Chavez: Venezuelan Opposition’s Protests Will Fail

posted on Jan 31, 2010 09:39PM
Chavez: Venezuelan Opposition’s Protests Will Fail
Venezuela's President Hugo Chavez says that he's seeing “the same format of violence” in the new wave of demonstrations against him launched in the country last week, and he predicts that they will fail, but he asks his followers “to deploy yourselves for battle”

CARACAS – President Hugo Chavez said Sunday that he was seeing “the same format of violence” in the new wave of demonstrations against him launched in Venezuela last week, and he predicted that they will fail, but he asked his followers “to deploy yourselves for battle.”

“In the face of this situation, it’s necessary for our people to deploy themselves for battle,” adding that “the living and active presence of all revolutionary students on the streets must convert itself into a wall of containment that dissuades and neutralizes those who intend to burn down our cities,” he said.

Chavez said on both his weekly broadcast shows and in his weekly commentary that the opposition street demonstrations had shown that his detractors do not have massive popular support.

“Don’t give them any trouble,” he said, but he warned that behind the demonstrators, most of them university students, were armed groups that had fired at government supporters, who were staging counter-protests, a situation that resulted in two young men being killed and an undetermined number of injuries and arrests.

“In reality and in truth, the heads of the counter-revolution aren’t doing anything but reediting a format that we already know,” Chavez said, recalling different acts of violence both before and after the coup d’etat that removed him from office for two days in April 2002.

“Once more, this is about conning certain groups to just follow orders, using them as cannon fodder, in protests that (opposition leaders) do not dare to approach,” the president noted.

“In addition to street terrorism there is media terrorism,” Chavez said, reading a series of editorials and statements agreeing that his government was tottering.

On Saturday, three Venezuelan press associations declared the country a “disaster zone” for freedom of speech and for the practice of journalism, while denouncing what they termed “government persecution” of the media.

The National Journalists College, the National Press Workers Union and the Graphic Reporters Circle issued a communique in which they said that “this is no time for cowards” but a time “to exercise our citizenship with integrity and dignity.”

They also said that they neither promote nor foster violence because “we do not believe in conspiracy agendas nor do we believe that fratricidal clashes are necessary to make our dreams come true,” something for which the government of Venezuelan President Hugo Chavez has blamed two journalists in the past few hours.

The professional associations expressed “total solidarity and support” for Miguel Angel Rodriguez and Laureano Marquez, accused by the government of calling for violence through the TV channel and the newspaper for which the two work, respectively.

What this exercise asks:
**a)** Set down the passage of the article on Chavez and the Venezuelan protests word for word, beginning at the words "Chavez said on" and stopping after "massive popular support.".
**b)** Resume the article on Chavez and the Venezuelan protests, picking up right after its last sentence.
The records that follow come from a separate source and are unrelated to the article on Chavez and the Venezuelan protests.

Data:
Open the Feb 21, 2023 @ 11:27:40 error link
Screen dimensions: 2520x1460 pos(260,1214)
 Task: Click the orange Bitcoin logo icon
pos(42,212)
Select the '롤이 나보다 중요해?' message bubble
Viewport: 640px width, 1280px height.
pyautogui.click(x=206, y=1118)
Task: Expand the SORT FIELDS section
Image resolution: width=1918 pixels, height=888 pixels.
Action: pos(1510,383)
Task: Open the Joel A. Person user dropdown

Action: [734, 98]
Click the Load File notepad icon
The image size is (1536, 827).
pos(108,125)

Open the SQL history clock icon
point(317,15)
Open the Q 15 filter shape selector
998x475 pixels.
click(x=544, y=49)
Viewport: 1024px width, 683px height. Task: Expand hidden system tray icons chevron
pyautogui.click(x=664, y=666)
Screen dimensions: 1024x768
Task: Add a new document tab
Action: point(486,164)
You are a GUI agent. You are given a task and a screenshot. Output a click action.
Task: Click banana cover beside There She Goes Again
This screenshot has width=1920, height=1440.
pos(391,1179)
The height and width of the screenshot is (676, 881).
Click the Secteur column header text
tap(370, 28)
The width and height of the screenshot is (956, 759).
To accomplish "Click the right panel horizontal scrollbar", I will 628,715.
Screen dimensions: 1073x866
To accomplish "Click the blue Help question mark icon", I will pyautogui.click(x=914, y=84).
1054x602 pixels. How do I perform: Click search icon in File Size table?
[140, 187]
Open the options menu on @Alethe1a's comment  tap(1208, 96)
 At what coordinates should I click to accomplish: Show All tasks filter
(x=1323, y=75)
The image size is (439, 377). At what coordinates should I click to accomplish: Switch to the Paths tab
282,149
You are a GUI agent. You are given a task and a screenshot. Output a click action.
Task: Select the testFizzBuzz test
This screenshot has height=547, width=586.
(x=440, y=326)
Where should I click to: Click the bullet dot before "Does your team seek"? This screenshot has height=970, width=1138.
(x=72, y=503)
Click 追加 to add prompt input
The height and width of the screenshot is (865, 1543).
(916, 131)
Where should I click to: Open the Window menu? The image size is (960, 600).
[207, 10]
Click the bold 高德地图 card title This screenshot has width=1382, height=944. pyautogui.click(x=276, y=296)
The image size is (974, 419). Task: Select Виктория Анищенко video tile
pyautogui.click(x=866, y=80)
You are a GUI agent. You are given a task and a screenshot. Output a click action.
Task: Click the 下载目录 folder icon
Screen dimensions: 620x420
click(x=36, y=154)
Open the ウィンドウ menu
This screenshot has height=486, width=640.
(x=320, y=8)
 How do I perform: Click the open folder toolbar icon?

Task-by-task outputs:
**a)**
Chavez said on both his weekly broadcast shows and in his weekly commentary that the opposition street demonstrations had shown that his detractors do not have massive popular support.

**b)**
Though in their communique the three press associations ask the government to “reflect and rectify,” they accuse it of planning “to disappear or strangle any media expressing criticism (of the Chavez administration), to cut off possibilities of employment and to persecute colleagues and fellow-journalists through the courts with completely false arguments.”

It added that the country’s media “have served, with their journalists as witnesses and spokespersons for the citizenry, to denounce problems that affect living conditions for everyone...a duty that we are not going to relinquish.”

“Concerned about the democracy and compliance with the law, we energetically condemn the repression of students, autonomous universities, business owners, journalists and the media, as well as the systematic siege in Venezuela against all not dressed in red, through the institutionalization of selective violence promoted from the seat of power,” the communique said.

The president of the National Telecommunications Commision, or Conatel, Diosdado Cabello, said last Jan. 21 that he gave the Attorney General’s Office a video of a TV program of Rodriguez in which, together with the president of the Fedecamaras business federation, Noel Alvarez, they use “a play on words to say that the solution in Venezuela should be a military one.”

“So let the interviewer and interviewee answer for their actions – we do our duty by seeking a criminal investigation,” Cabello, who is also infrastructure and public works minister, said at the time.

Additionally, the state news agency ABN reported that the Communication and Information Ministry issued a communique announcing that it would request the AG’s office to sanction the opposition Caracas daily Tal Cual for the humorous article by columnist Laureano Marquez that appeared on Friday’s front page.

Using photos of street incidents, of former Cuban President Fidel Castro, of Nicaragua’s Daniel Ortega and others, Marquez presents an imaginary post-Chavez nation, which, according to the ministry, is a “classic fascist script.”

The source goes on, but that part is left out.